• What you are asked to do:
Please give the lines below again exactly as they stand, from the one that contains "You are a computer-use" up to and including the one that contains "At what coordinates", leaving all pictures out.

• Provided entries:
^^^^^^^^

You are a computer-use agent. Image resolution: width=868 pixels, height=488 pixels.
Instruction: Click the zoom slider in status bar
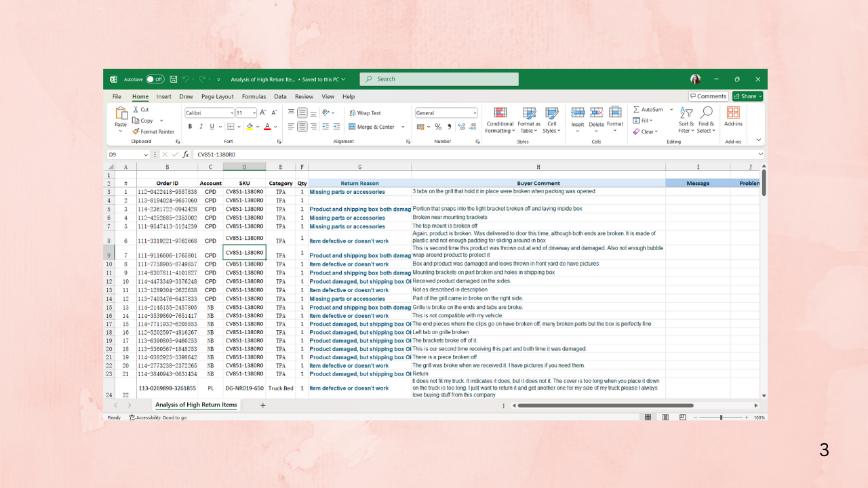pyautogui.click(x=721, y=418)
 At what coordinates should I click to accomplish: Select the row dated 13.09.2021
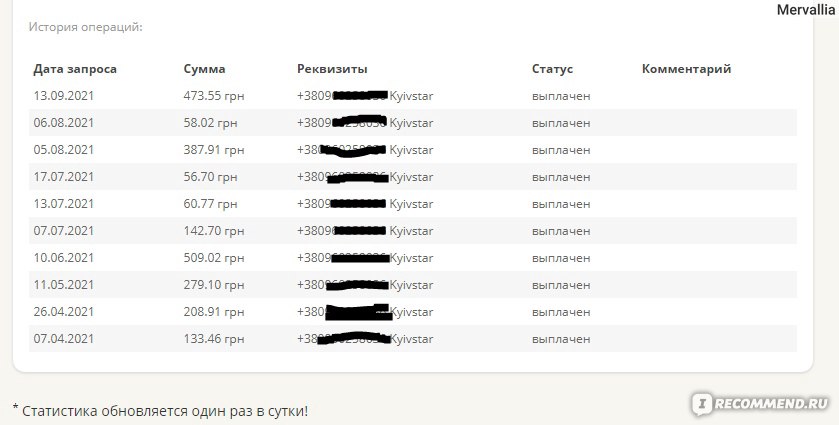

^^^^^^^^

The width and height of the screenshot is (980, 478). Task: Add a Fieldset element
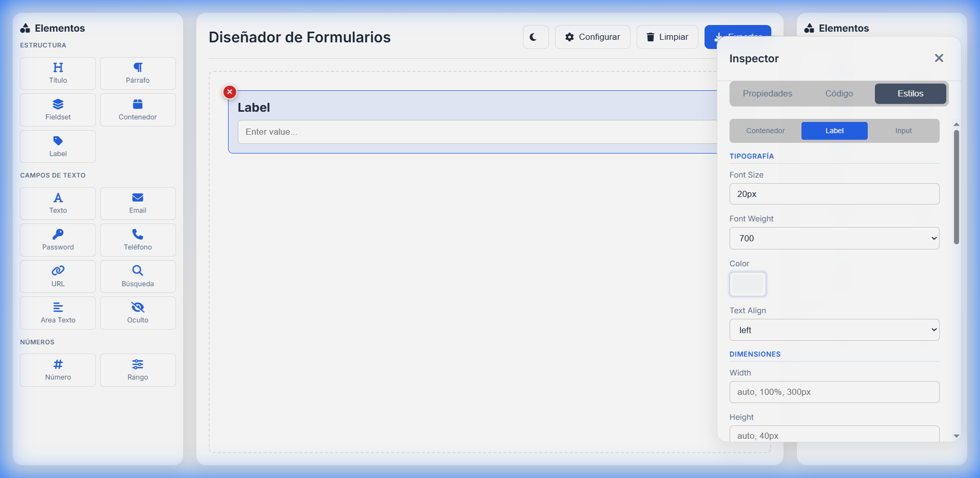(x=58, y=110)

^^^^^^^^

• Output for this exercise:
You are a computer-use agent. Image resolution: width=868 pixels, height=488 pixels.
Instruction: Click the zoom slider in status bar
pyautogui.click(x=721, y=418)
 At what coordinates should I click to accomplish: Select the row dated 13.09.2021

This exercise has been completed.